• **PROBLEM TO WORK ON**
Word for word, please copy the line containing "Task: Click the Kontrak document icon" and all lines after it in the entries below, and only those, leaving every picture out.

• **Collected data**
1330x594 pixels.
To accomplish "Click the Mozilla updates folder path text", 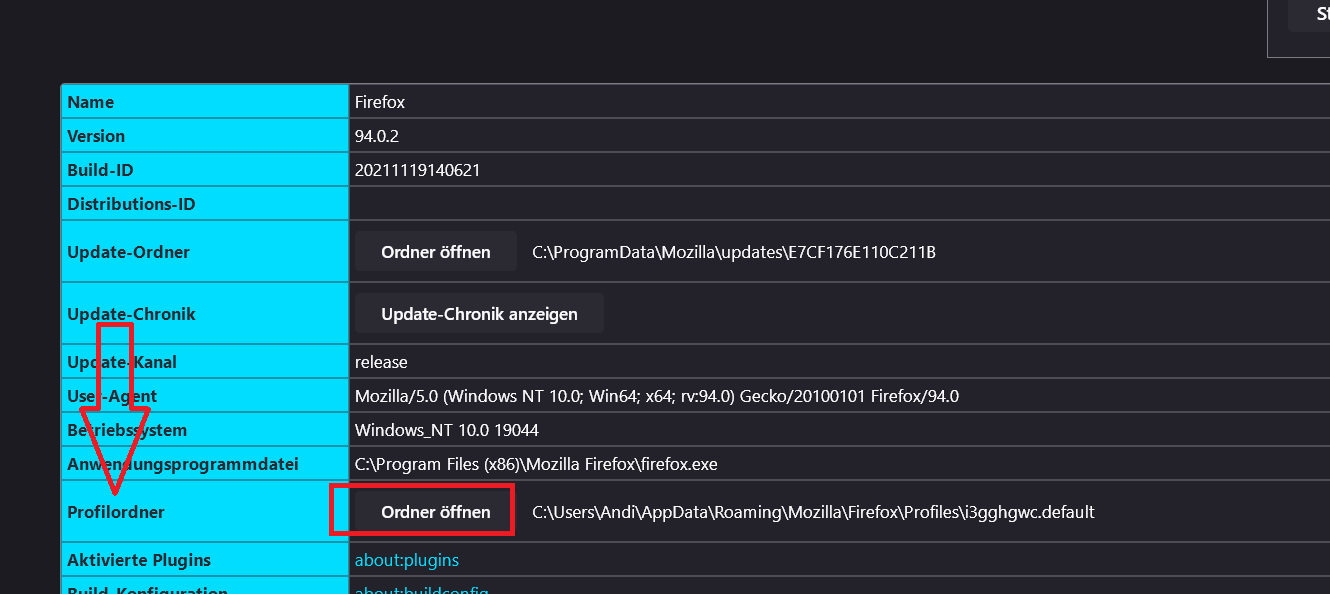I will click(x=733, y=252).
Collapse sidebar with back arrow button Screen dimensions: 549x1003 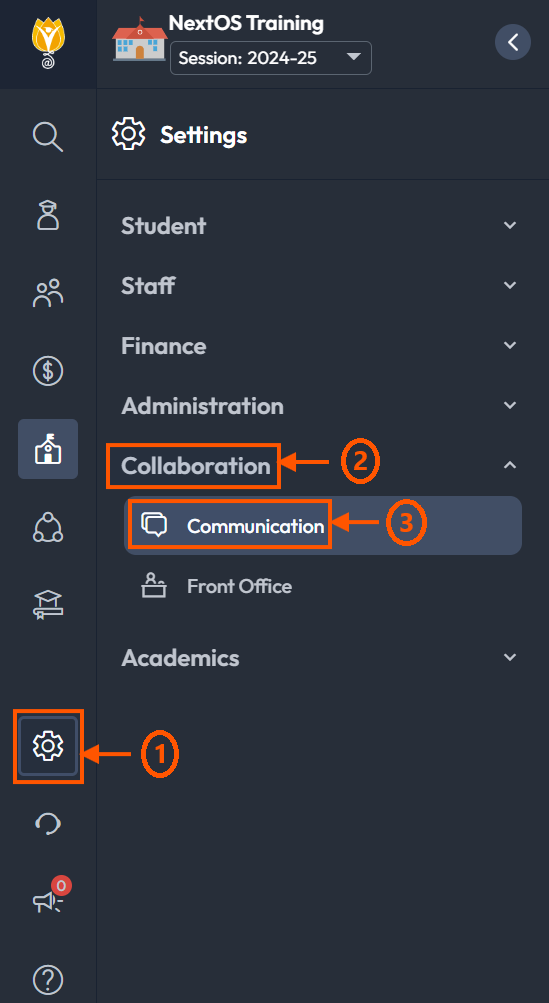(513, 42)
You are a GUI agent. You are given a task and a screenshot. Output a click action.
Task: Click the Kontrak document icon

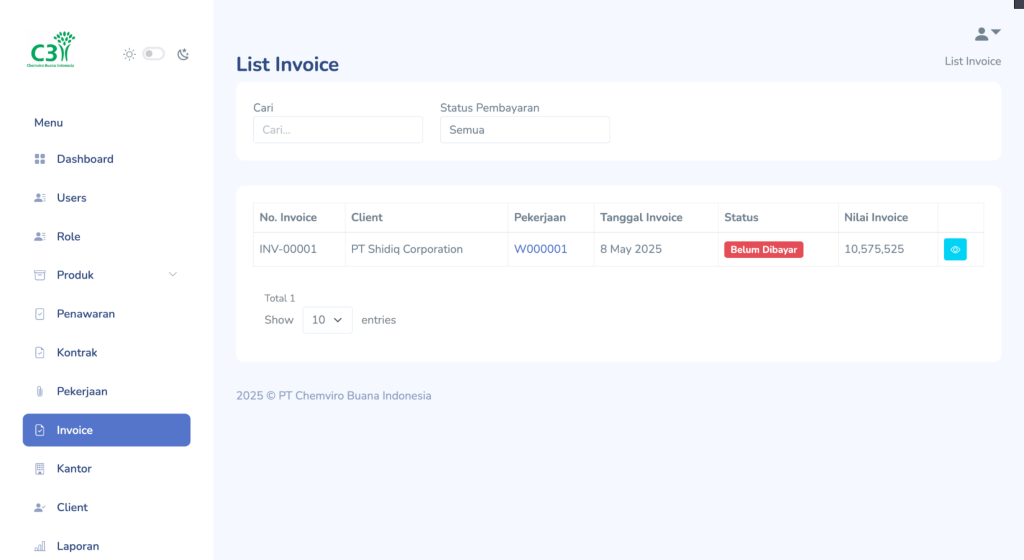(40, 353)
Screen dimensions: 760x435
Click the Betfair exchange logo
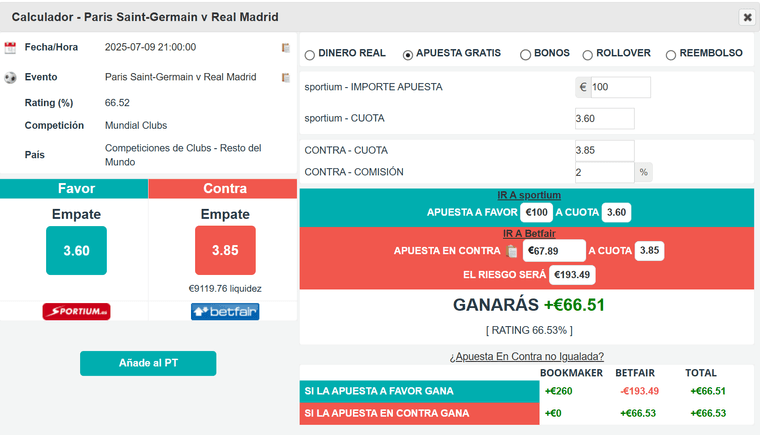coord(225,311)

• **ANSWER TO THE PROBLEM**
Task: Click the Kontrak document icon

(40, 353)
Screen dimensions: 760x435
Click the Betfair exchange logo
coord(225,311)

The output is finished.